*** Document excerpt Section Begins ***

The Metropolitan Building also contributes to the significance of the historic district under criterion A for its association with commercial and retail development that occurred on Broadway between 1890 and 1930. With this development, Broadway became the "commercial center of the Southland", a title it retained until well after World War II. Like many of its neighbors, the Metropolitan Building was built to provide street-level retail storefronts for multiple businesses with the upper levels left as simple, open lofts to allow maximum flexibility for prospective tenants as well as space for storage or warehousing.
The main entrance and elevator lobby serving the upper floors was elegantly professional with marble floors and walls and decorative elevator doors (these finishes are noted in original building plans). On the upper levels, the elevator lobby and corridors had simpler decorative treatments. The overall design of the building provided prospective tenants with well-appointed, but understated, and flexible, office space in an ideal location within the center of the booming downtown. Historic photographs and Los Angeles City Directories indicate that tenants within the building included (dates of tenancy are in parentheses); The Owl Drug Co., a San Francisco-based drug store chain (1914–1934), Los Angeles Public Library (1913–1926), Foreman & Clark, a budget-oriented men's clothier (c. 1915–1928), Janss Investment Co., a prominent real estate development company (1916–1928), J. J. Newberry Co., a Southern California-based variety store chain (1939 to mid-1990s), and Fallas-Paredes, a Los Angeles-based discount clothing chain (1996–2022). Additional tenants have included dental and medical offices, jewelers, and a street-level cafe.

On the ground level, long, narrow storefronts were constructed with the most prominent, and largest, at the southwest corner of the building. This space appears to have only had three tenants over the course of the building's history. These retail tenants have been The Owl Drug Company, J. J. Newberry Co., C. H. Baker and Fallas Paredes. These retail tenants also appear to have leased office or storage space in the upper floors of the building. In the early years, the most prominent tenant was the Los Angeles Public Library, which occupied the seventh through tenth floors. To entice the Library to relocate to the building, the Metropolitan Building Co., and its architects, Parkinson & Bergstrom, submitted a proposal to the Library Board in 1913. In this initial proposal, the architectural plans showed a "complete ninth floor, no skylights in the roof, and no tenth floor".

*** Document excerpt Section Ends ***
*** Given entries Section Begins ***

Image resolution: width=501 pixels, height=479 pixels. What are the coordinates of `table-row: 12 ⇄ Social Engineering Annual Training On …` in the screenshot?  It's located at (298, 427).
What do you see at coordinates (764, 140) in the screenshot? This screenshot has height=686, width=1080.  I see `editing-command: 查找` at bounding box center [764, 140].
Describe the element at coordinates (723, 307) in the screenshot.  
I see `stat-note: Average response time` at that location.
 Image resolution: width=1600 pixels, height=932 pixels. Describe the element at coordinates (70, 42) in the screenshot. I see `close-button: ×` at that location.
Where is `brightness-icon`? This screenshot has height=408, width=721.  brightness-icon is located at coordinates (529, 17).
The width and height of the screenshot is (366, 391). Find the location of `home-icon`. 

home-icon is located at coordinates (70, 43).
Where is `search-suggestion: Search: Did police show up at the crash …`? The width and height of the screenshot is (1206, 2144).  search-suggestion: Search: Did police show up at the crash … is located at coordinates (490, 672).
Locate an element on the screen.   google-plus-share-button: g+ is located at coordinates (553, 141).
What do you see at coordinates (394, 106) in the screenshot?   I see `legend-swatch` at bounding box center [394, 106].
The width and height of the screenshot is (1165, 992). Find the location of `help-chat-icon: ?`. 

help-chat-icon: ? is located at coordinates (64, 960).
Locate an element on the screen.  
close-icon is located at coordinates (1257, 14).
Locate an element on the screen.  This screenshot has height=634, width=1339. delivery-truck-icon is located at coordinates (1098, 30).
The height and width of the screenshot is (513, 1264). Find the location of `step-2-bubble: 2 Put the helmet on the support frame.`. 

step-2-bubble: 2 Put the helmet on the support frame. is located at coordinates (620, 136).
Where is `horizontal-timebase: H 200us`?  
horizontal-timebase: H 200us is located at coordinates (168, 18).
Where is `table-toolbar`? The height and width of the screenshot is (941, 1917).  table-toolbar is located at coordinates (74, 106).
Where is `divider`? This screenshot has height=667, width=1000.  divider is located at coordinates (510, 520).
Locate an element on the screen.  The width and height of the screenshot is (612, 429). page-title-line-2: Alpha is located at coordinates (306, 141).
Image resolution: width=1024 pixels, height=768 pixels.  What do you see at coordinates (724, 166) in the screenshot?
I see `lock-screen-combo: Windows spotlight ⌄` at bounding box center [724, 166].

*** Given entries Section Ends ***

Instructions for the task: Echo the passage on the Metropolitan Building word for word, everything from "The Metropolitan Building also" down to "storage or warehousing.". The material is not needed for any of this work.

Answer to this task:
The Metropolitan Building also contributes to the significance of the historic district under criterion A for its association with commercial and retail development that occurred on Broadway between 1890 and 1930. With this development, Broadway became the "commercial center of the Southland", a title it retained until well after World War II. Like many of its neighbors, the Metropolitan Building was built to provide street-level retail storefronts for multiple businesses with the upper levels left as simple, open lofts to allow maximum flexibility for prospective tenants as well as space for storage or warehousing.